▶ **SOURCE TEXT**:
— Start —
It takes a certain amount of confidence to call a play Absolute Hell, given the likelihood it’ll end up doing the reviewers’ job for them; of course Rodney Ackland’s 1945 play, not produced until 1952, was originally called The Pink Room, which is only going to result in people like me saying something vague and misinformed about vaginas, so maybe titles were just never his forte. Set shortly after VE Day and either side of the General Election that would put Labour in power, Absolute Hell takes place in the Vie En Rose Club, a private members’ bar run, nominally – her staff regularly grumble about doing all of the work for none of the credit – by Kate Fleetwood’s Christine. A seemingly gregarious hostess with a penchant for men in uniform who tends to get as drunk as any of her customers, she really cuts a painfully lonely figure who needs the club and its clientele to keep her from despair.
The Blitz may be over but not all the structural damage it’s done has become apparent yet, and parts of the ceiling have a tendency to fall in at unexpected moments (Lizzie Clachan’s set is ominously imposing.) The wider changes that come from the new peace will be as much of a threat to the club as the fact that the building’s crumbling.
This is a play with a large ensemble cast and the National’s resources mean Joe Hill-Gibbins’ production gets luxury casting, led by Charles Edwards as failed writer Hugh, who’s as much beset by financial worries as he is by the fact that his boyfriend of nine years, Nigel (Prasanna Puwanarajah,) has returned from the War a newly cold, buttoned-up character, and is considering leaving him for a sham marriage. Jonathan Slinger is memorably unlikeable as vicious queen Maurice, a film producer who uses his elevated position to get attractive young men into dubious casting calls, and sneer at anyone less fortunate, while his long-suffering “assistant” (Esh Alladi) is the most common target of his random fits of rage. And there’s also Aaron Heffernan as a G.I. both Christine and Hugh show an interest in, because when Joe Hill-Gibbins does a show at the National there has to be one Heff or other involved.
— End —
▶ **MATERIAL**:
— Start —
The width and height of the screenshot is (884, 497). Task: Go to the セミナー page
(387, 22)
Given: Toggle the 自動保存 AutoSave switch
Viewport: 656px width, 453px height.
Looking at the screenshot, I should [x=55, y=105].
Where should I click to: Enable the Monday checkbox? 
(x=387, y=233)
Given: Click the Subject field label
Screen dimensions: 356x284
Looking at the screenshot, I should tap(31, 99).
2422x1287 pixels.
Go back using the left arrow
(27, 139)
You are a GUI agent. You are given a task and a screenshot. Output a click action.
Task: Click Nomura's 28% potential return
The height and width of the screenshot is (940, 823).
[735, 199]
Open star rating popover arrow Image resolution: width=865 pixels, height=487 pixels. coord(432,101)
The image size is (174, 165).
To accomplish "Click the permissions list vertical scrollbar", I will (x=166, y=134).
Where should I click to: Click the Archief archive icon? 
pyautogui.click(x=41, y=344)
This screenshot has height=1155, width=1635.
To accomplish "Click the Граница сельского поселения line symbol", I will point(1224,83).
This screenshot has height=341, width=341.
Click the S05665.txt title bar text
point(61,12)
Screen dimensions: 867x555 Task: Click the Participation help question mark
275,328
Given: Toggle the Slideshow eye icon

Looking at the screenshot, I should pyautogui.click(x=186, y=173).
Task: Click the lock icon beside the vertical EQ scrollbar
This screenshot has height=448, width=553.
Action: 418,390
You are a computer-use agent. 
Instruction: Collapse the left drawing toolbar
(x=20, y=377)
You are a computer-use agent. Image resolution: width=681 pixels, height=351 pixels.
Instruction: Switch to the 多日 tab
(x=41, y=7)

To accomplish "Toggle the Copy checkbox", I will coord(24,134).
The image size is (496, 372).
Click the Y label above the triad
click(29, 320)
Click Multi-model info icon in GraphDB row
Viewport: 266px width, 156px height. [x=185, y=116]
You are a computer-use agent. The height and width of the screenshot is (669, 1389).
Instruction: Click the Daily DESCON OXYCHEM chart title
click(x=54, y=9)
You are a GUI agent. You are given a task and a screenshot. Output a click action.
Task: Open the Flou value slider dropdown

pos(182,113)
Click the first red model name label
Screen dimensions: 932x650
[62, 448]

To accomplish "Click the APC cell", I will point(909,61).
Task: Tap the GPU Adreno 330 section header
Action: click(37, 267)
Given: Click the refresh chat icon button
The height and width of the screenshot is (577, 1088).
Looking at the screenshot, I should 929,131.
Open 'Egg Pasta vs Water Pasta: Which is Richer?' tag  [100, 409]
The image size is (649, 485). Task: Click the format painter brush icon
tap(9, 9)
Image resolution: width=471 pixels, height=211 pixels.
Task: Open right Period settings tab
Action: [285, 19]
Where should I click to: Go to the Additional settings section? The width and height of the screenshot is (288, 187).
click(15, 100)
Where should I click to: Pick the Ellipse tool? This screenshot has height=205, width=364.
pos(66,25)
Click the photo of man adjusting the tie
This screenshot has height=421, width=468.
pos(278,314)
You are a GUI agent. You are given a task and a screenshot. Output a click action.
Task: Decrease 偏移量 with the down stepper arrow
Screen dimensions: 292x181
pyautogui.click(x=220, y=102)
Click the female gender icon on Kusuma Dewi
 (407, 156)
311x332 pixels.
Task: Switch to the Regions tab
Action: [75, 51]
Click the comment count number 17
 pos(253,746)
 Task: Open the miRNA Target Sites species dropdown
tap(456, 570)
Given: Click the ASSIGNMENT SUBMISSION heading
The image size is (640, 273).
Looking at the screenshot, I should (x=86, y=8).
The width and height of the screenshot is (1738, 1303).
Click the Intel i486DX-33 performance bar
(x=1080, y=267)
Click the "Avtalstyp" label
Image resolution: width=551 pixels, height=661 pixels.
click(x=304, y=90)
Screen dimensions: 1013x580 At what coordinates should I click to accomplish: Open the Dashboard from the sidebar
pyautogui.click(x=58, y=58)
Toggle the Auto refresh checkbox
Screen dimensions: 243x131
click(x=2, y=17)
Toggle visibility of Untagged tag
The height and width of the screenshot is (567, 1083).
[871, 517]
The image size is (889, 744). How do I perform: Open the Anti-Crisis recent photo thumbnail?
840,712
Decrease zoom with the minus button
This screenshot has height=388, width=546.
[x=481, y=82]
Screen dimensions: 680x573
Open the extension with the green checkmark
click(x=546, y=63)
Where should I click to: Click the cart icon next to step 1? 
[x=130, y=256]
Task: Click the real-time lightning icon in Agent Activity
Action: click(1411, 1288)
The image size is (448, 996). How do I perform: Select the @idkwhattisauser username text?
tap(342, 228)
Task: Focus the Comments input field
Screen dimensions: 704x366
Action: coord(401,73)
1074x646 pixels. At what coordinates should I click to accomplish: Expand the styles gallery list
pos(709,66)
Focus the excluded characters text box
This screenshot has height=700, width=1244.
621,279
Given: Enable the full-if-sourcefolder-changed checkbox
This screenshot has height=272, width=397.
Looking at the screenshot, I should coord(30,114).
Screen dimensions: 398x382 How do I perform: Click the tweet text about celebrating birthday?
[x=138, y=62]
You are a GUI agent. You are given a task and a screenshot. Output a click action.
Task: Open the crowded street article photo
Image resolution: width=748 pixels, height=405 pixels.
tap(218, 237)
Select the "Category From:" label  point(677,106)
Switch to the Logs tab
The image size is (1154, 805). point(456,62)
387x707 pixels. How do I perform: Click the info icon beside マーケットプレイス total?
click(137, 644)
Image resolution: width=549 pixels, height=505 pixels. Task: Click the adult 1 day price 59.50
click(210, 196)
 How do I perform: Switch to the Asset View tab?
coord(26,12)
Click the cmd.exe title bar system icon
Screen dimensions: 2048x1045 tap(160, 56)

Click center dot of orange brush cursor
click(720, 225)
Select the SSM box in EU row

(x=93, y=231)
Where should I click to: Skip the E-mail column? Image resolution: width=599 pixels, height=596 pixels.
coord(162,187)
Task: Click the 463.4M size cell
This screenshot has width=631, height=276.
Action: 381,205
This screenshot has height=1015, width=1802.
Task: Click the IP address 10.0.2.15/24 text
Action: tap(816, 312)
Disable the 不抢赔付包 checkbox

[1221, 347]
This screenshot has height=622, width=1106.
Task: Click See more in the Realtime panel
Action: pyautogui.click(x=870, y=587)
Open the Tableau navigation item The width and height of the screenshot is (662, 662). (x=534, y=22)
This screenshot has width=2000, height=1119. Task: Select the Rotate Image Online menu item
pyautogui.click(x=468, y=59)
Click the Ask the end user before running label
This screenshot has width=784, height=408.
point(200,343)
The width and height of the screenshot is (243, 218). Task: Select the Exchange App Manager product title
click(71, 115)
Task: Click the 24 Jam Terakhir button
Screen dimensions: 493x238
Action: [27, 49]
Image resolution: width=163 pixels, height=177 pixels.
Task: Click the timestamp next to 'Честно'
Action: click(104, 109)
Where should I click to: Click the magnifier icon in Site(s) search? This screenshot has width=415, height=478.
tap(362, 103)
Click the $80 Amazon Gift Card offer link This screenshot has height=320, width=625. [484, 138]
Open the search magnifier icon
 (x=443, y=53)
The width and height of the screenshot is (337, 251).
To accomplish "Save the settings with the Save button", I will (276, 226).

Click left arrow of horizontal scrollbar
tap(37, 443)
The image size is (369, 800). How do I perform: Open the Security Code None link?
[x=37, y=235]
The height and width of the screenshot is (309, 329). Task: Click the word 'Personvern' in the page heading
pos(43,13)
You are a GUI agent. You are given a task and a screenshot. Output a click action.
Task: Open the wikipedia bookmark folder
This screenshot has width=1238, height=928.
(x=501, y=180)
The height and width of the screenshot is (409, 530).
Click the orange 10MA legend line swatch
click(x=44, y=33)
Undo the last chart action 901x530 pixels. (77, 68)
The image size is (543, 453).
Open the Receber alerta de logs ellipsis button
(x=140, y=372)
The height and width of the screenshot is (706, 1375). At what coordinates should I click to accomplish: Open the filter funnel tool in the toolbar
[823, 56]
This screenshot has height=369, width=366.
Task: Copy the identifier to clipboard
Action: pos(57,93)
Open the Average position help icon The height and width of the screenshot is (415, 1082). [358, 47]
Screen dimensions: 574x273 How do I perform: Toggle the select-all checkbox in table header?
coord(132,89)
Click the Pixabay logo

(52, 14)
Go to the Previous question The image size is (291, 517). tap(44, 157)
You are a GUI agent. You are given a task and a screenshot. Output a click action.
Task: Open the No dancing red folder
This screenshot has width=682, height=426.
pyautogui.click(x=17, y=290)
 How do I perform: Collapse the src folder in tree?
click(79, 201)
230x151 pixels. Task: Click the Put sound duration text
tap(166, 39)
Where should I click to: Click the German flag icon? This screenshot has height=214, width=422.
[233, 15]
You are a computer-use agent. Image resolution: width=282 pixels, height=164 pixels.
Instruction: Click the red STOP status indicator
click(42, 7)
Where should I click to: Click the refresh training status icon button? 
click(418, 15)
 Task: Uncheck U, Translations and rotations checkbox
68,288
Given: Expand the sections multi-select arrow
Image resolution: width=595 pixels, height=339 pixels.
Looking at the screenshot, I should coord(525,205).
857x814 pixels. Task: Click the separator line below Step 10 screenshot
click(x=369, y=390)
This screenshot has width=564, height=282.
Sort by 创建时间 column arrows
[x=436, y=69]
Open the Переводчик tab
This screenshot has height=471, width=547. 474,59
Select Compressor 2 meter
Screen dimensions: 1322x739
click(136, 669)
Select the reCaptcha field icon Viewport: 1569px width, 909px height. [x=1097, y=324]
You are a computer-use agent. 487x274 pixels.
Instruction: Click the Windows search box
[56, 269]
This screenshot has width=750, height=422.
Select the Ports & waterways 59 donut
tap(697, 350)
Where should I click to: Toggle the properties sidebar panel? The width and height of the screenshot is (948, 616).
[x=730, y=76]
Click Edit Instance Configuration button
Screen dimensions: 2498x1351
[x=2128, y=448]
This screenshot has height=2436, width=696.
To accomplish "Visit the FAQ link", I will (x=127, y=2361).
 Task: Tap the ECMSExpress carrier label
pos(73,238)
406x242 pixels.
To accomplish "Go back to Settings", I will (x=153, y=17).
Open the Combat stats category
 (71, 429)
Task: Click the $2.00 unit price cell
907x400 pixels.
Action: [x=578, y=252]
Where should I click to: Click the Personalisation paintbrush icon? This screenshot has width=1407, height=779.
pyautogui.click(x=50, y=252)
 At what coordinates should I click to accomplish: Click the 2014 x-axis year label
— End —
▶ **EXERCISES TO COMPLETE**:
a) Edit the entries from the first one through the line containing "will (x=166, y=134).", replacing "Monday" with "Tuesday" and leaving everything else unchanged.
b) Pick up the review of the Absolute Hell production after its last sentence and write the next part.
The review and the entries have no connection to each other.

▶ **ANSWERS FOR THE TASKS**:
a)
The width and height of the screenshot is (884, 497). Task: Go to the セミナー page
(387, 22)
Given: Toggle the 自動保存 AutoSave switch
Viewport: 656px width, 453px height.
Looking at the screenshot, I should [x=55, y=105].
Where should I click to: Enable the Tuesday checkbox? 
(x=387, y=233)
Given: Click the Subject field label
Screen dimensions: 356x284
Looking at the screenshot, I should tap(31, 99).
2422x1287 pixels.
Go back using the left arrow
(27, 139)
You are a GUI agent. You are given a task and a screenshot. Output a click action.
Task: Click Nomura's 28% potential return
The height and width of the screenshot is (940, 823).
[735, 199]
Open star rating popover arrow Image resolution: width=865 pixels, height=487 pixels. coord(432,101)
The image size is (174, 165).
To accomplish "Click the permissions list vertical scrollbar", I will (x=166, y=134).

b)
I heard a lot of rumours during previews that Absolute Hell was living up to its title for audiences, so I went in with fairly low expectations and to start with, at least, the show proved mercifully better than expected. It does appear to have shed about half an hour from its running time during those previews, which doesn’t hurt, and the lengthy (about 85 minutes) first act maintains a strong sense of action as we’re introduced to an ever-growing cast of eccentrics and lost souls, and the characters’ excesses entertain even as they’re undercut by their personal tragedies. There’s a particularly cruel touch in the fact that the club’s resident celebrity, the journalist R B Monody (Jenny Galloway,) is treated as royalty – she just so happens to be the critic whose review of Hugh’s book tanked his career.
But having set everybody up Ackland proves not to have much to do with them in the second act; the final scene suffers particularly from a problem common in Chekhovian plays with huge casts, in that it tries to give everyone their parting shot – sometimes the audience has enjoyed a minor character’s contribution without needing to see how their story pans out, and when everyone gets their final moment you can really feel the time dragging on. (Eileen Walsh’s Madge, for example, is a batty religious fanatic preaching that Jesus was born on Boxing Day; it’s a scene-stealing turn in the first half of the play but the character’s not really much more than a single joke so there’s diminishing returns with every appearance.) There are a lot of these standout moments among the cast; Sinéad Matthews is reliably heartbreaking as Elizabeth, who’s been hit more personally than most by the War – she gets news during the play that a friend of hers was found in a concentration camp – and has buried herself completely into a party-girl persona to avoid having to think about it. Danny Webb is Siegfried, the Austrian sugar-daddy who’ll never have her full attention.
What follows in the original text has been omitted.